Aku baru membaca buku KAJIAN BUDAYA FEMINIS ini sampai hal 34 dari keseluruhan buku yang terdiri dari 461. buku ini kubeli hari Kamis 6 Juli 2006. aku selalu membutuhkan waktu lama untuk menyelesaikan membaca sebuah buku. Bukan karena kesibukanku, namun lebih karena kadang aku terlalu begitu hanyut kedalamnya, sehingga, kadang baru membaca satu paragraf atau kadang satu halaman, hal ini bisa membuatku merenung sampai berjam-jam setelahnya, yang tentu saja membuatku berhenti membaca paragraf/ halaman berikutnya. 


PT56 00.27 100706

5 komentar:

Anonim mengatakan...

It must be a very inspiring book, right?

Best,
MR.

Famanti mengatakan...

Dear mbak...

Saya jadi feminist pun karena dengan perkawinan yang berlayanan dengan budaya yang tumbuh dalam keluarga saya.
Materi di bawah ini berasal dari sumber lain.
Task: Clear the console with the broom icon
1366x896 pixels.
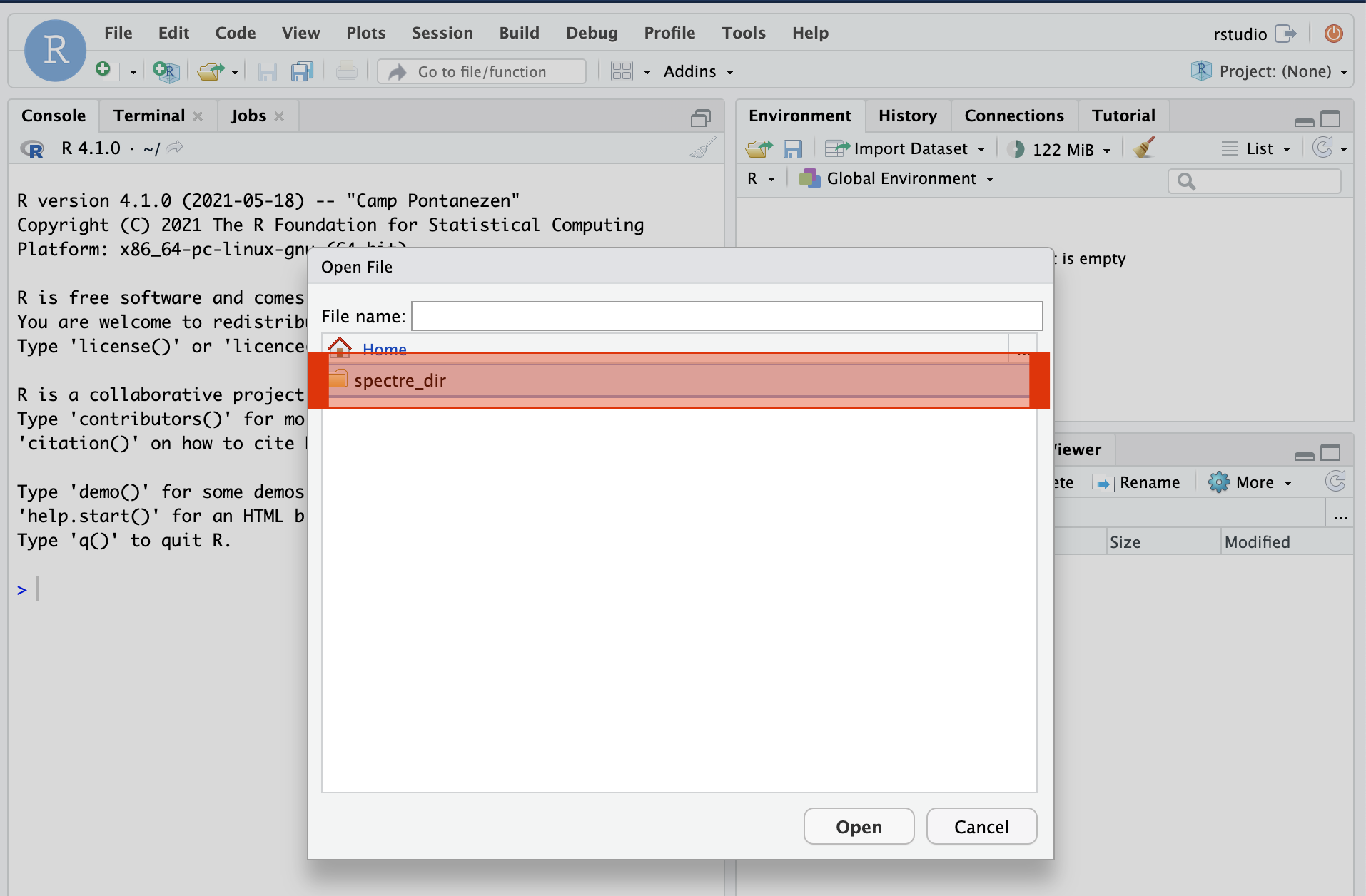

Saya lahir dari orang tua dari 2 kutub budaya berbeda, Jawa dan Padang. Maun orang tua saya bisa meramu pola asuh yang cukup fair untuk anak-anaknya. Tapi tidak dengan perkawinan saya...

Sepertinya saya harus membaca buku yang mbak telah mbak baca juga.

Salam kenal...

Nana Podungge mengatakan...

Dear Fanny,

memang banyak 'alasan' atau pun 'trigger' ya bagi seorang perempuan untuk mengklaim diri sebagai seorang feminist.

Ga ada salahnya kok membaca buku ini, pengalaman yang ditulis oleh Aquarini terasa seperti pengalaman yang kita alami sendiri. :)

Salam.

Catatan Ambu Nita mengatakan...

Mbak Nana sungguh luar biasa, setelah saya membaca ulasan mbak tentang Bu Atwin (Panggilan Akrab Aquarini) justru saya merasa menemukan cerita dua perempuan yang sama. Apakah perempuan feminis harus melalui fase yang menggugat keperempuannya, mengalami peristiwa yang menguji eksistensinya sebagai perempuan? Dari buku bu atwin tentang kajian feminis ini, yang saya ingat adalah pernyataan Beauvoir tentang perempuan yang semata-mata tidak dilahirkan, perempuan adalah proses menjadi dan proses menjadi takkan pernah berakhir. Terima kasih sudah berbagai mbak, dan salam kenal..

Nana Podungge mengatakan...

Hello Nita Nurhayati,

Thank you for dropping by and leaving a supportive comment. Guess what? I found your comment 10 years later! hihi ... I was too ignorant with my own blog.